Oireachtas Joint and Select Committees

Wednesday, 11 July 2018

Joint Oireachtas Committee on Future of Mental Health Care

Engagement with Minister for Health and Minister of State at the Department of Health

1:30 pm

Photo of Jim DalyJim Daly (Cork South West, Fine Gael) | Oireachtas source

Deputy Corcoran Kennedy asked about social media also. She might be aware that the Government launched a policy this morning to deal with that. That has been very much the focus of Government. It not a health issue or a mental health issue. I have deliberately stood back in that regard. I am involved and very interested in it but it was never for me to take the lead on it because that would suggest it is a mental health issue that should be dealt with under mental health only.

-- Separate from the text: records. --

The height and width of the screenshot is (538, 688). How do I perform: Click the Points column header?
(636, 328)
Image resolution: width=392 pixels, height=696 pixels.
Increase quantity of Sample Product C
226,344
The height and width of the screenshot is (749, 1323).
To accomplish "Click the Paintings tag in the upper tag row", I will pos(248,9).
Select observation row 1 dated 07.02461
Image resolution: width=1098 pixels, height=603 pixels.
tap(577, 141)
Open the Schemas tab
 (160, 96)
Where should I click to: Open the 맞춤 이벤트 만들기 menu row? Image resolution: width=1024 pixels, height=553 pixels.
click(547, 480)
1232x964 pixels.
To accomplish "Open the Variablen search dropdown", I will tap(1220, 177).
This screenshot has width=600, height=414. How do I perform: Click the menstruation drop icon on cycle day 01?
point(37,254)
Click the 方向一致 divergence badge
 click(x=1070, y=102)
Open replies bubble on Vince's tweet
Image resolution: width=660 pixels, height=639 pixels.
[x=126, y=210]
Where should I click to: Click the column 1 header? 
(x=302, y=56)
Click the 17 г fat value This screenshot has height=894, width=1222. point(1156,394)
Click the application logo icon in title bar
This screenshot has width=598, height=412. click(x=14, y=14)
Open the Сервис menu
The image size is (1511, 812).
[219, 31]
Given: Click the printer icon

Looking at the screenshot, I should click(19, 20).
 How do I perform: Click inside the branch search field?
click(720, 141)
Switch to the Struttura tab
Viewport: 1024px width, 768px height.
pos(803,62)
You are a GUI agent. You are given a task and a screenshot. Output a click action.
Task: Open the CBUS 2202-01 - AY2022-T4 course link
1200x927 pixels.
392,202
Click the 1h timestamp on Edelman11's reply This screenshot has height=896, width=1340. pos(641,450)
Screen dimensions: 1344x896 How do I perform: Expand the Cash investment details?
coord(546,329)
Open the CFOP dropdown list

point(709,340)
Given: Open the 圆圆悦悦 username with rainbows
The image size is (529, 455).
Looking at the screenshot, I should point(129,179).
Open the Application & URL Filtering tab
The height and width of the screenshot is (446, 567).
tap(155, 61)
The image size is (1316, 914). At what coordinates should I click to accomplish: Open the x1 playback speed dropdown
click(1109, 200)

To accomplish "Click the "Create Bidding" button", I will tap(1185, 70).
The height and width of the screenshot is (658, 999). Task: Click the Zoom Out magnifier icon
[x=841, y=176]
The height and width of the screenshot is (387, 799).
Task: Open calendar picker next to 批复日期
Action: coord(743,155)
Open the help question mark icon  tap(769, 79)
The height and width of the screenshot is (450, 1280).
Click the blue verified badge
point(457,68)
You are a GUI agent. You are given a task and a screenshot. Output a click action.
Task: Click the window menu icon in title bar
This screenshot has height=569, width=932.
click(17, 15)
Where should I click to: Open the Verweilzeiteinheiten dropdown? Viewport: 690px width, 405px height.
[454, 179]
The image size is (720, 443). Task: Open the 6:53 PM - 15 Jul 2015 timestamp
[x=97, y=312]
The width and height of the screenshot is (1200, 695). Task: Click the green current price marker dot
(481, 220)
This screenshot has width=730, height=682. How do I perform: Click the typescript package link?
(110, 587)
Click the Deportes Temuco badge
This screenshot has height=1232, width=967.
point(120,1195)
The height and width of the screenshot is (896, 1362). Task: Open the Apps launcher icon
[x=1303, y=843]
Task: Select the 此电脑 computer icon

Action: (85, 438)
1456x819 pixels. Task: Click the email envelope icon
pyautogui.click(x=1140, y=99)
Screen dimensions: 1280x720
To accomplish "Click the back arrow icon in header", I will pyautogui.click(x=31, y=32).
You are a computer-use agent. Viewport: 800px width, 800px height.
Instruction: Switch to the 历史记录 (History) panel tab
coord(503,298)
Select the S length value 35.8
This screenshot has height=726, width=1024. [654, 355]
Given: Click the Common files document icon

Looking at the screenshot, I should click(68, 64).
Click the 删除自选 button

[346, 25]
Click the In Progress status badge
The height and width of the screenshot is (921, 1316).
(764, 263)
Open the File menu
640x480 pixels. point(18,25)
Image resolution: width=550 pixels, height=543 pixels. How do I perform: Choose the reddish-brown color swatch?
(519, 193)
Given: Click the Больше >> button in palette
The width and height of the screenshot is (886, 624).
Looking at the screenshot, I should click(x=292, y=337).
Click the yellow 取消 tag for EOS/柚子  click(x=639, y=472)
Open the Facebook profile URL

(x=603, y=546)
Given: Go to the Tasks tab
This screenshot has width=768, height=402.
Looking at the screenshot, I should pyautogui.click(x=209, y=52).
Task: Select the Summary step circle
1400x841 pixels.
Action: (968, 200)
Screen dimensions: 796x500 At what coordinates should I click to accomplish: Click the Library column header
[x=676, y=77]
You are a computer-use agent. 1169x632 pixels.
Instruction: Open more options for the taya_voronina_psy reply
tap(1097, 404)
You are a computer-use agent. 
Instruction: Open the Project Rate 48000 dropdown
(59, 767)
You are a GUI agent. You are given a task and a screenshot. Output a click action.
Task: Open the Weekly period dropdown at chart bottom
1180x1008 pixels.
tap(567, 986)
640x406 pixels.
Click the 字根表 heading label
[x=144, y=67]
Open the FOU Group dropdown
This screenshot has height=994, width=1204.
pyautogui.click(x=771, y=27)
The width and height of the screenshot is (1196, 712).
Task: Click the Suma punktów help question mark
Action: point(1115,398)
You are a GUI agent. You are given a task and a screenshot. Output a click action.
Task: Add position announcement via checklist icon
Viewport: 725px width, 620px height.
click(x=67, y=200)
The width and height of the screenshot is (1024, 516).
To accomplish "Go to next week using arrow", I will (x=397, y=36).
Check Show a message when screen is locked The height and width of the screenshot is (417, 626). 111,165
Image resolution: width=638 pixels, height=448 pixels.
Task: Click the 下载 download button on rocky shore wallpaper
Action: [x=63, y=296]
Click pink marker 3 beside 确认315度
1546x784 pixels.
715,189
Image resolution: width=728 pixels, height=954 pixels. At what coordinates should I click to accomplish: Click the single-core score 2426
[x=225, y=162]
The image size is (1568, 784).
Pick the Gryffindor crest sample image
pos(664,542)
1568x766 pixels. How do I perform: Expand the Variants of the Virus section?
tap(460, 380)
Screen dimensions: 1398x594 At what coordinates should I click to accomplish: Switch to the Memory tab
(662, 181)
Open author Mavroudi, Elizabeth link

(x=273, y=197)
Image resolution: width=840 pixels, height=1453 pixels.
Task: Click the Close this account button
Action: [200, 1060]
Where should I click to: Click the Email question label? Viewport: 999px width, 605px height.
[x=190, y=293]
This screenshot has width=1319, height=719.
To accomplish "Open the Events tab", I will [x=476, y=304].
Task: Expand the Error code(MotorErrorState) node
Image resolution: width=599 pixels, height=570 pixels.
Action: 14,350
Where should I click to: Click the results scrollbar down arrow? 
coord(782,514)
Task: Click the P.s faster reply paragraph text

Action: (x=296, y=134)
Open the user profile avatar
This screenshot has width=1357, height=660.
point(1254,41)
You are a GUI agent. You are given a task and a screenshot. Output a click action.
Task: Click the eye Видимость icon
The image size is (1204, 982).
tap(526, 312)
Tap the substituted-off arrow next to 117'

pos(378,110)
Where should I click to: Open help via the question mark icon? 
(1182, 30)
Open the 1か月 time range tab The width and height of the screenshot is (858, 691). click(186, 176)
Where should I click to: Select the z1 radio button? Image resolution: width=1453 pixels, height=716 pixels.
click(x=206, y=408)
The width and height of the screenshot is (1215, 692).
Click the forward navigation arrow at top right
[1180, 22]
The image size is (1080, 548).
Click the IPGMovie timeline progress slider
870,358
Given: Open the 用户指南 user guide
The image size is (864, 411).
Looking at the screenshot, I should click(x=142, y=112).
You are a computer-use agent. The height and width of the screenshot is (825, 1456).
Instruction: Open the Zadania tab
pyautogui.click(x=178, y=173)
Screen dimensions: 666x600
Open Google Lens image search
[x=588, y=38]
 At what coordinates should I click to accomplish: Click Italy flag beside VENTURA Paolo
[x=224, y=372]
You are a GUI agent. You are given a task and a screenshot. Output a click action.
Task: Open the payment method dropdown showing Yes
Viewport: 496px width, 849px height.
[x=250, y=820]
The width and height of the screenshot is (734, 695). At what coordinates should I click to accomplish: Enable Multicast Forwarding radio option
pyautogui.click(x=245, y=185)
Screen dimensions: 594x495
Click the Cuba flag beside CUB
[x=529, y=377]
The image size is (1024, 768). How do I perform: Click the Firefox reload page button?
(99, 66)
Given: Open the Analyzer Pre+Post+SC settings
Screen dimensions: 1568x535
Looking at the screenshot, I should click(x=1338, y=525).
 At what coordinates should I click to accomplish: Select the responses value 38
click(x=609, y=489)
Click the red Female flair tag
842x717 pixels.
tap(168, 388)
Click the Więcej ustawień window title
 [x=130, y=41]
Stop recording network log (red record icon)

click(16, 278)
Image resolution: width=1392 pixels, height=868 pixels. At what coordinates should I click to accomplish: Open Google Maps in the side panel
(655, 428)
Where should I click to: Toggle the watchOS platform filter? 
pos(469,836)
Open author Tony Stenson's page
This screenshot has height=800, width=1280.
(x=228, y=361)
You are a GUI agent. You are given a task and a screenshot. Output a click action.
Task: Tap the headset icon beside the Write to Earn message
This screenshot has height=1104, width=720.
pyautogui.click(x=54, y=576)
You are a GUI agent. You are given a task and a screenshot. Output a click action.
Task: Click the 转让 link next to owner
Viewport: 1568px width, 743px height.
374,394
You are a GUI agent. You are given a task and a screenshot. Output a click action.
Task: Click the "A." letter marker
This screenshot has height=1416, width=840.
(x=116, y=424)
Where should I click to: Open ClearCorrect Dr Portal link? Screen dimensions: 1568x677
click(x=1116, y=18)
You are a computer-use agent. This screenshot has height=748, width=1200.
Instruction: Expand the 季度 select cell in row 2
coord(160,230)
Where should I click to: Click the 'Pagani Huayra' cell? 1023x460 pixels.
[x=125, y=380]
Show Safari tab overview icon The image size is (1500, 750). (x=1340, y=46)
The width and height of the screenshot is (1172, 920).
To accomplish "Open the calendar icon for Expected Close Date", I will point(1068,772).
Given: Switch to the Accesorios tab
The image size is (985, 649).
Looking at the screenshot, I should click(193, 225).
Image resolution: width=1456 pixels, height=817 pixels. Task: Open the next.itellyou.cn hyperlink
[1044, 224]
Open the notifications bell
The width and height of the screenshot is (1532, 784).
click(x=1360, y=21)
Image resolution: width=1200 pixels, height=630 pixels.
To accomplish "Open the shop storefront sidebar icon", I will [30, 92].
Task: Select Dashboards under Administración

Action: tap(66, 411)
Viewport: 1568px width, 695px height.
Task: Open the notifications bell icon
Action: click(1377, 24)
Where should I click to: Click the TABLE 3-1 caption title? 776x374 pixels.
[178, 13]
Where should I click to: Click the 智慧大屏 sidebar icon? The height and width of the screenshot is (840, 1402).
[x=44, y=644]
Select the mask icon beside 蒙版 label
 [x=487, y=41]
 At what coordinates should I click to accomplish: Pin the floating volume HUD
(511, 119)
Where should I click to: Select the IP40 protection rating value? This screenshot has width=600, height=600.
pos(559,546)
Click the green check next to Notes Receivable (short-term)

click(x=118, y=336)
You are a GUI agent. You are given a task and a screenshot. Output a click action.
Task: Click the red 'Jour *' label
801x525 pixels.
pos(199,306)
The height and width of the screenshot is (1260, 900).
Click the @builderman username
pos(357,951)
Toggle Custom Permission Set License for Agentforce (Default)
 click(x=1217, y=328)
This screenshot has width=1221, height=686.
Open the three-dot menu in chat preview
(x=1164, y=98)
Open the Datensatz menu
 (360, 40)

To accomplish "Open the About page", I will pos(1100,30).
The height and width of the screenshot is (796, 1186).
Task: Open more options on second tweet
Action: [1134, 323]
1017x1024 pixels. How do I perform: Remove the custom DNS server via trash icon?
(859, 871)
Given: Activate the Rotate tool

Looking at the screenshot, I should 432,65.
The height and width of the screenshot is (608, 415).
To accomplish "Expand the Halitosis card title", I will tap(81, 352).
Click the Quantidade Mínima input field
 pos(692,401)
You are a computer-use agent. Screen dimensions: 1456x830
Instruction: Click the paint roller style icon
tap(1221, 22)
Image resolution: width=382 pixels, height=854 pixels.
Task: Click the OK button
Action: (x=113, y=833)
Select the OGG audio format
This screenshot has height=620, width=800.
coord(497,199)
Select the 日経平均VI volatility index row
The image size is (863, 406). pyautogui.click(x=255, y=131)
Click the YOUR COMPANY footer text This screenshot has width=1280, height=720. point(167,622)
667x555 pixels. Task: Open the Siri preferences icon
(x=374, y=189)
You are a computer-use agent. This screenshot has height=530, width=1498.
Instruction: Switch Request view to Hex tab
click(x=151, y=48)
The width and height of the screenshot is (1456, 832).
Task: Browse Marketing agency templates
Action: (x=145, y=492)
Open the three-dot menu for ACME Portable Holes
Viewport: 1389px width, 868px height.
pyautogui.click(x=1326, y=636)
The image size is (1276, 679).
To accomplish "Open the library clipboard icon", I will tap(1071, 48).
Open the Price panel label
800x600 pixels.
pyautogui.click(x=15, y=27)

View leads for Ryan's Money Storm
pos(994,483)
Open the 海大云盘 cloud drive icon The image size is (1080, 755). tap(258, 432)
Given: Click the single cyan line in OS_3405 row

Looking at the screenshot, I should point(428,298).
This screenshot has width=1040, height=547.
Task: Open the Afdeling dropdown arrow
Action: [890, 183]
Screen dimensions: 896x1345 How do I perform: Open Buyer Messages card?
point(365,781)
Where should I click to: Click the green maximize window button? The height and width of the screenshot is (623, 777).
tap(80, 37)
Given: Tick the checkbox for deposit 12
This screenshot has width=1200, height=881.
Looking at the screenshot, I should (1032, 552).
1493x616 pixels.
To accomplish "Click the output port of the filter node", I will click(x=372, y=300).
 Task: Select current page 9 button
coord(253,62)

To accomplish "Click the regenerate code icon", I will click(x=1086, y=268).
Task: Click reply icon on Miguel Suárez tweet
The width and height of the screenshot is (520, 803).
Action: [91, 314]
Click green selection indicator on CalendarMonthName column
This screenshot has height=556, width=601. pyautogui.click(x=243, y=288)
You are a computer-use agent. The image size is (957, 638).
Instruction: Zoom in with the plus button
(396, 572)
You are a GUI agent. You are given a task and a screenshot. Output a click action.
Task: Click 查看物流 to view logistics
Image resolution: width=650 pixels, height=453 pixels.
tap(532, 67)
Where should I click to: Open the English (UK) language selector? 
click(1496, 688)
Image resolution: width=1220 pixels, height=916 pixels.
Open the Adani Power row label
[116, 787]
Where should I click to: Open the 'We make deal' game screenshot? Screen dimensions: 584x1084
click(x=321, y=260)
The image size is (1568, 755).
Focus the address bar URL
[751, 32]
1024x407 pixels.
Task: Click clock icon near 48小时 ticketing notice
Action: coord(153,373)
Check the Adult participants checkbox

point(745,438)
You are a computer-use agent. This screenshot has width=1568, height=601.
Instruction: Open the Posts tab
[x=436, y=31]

The most interesting development I have seen in Government and Civil Service circles since I became a national politician in 2011 is the Pathfinder project, which is four Departments, the Departments of Justice, Children and Youth Affairs, Education and Skills and Health, working together for the first time in the history of the State. They meet at section level and the very first topic they have chosen to pursue under Pathfinder is mental health. The Departments will work side by side and meet on a weekly basis with people at principal officer, PO, assistant principal officer, APO, level or whatever. A substantial number of staff are being resourced and aligned to this particular project to ensure all of them are working together on it.

Somebody asked what is happening in the area of schools. That is where the future of mental health lies. We have to support resilience and stop the escalation in the need for CAMHS. If we keep chasing the system with hundreds of millions of euro and continue to put more inpatient beds into it, we will miss out on the need to build an infrastructure at that level and put a focus on it. We spend much of our time talking about the waiting lists because they are easy to manage and repeat but we need to examine the supports we are putting in at the basic level, and particularly in education. There is a superb programme, DBT STEPS-A programme, which has come here from America. I do not know if any of the members are familiar with it but, essentially, it equips students how to recognise their feelings. We had a presentation on it by Kinsale Community School at the launch of the youth mental health task force. Essentially, the programme gives students the skills necessary to identify their feelings and articulate - that is the key word - their anxieties, fear or whatever. We need to build on that but it is about getting the balance right. I cannot neglect what the tertiary level is trying to do but we are trying to reorientate the system towards primary level interventions, support that and build on that support. It is similar to what we are trying to do in physical health in terms of primary care, community care, prevention being better than the cure and so on. That is a difficult balance to achieve.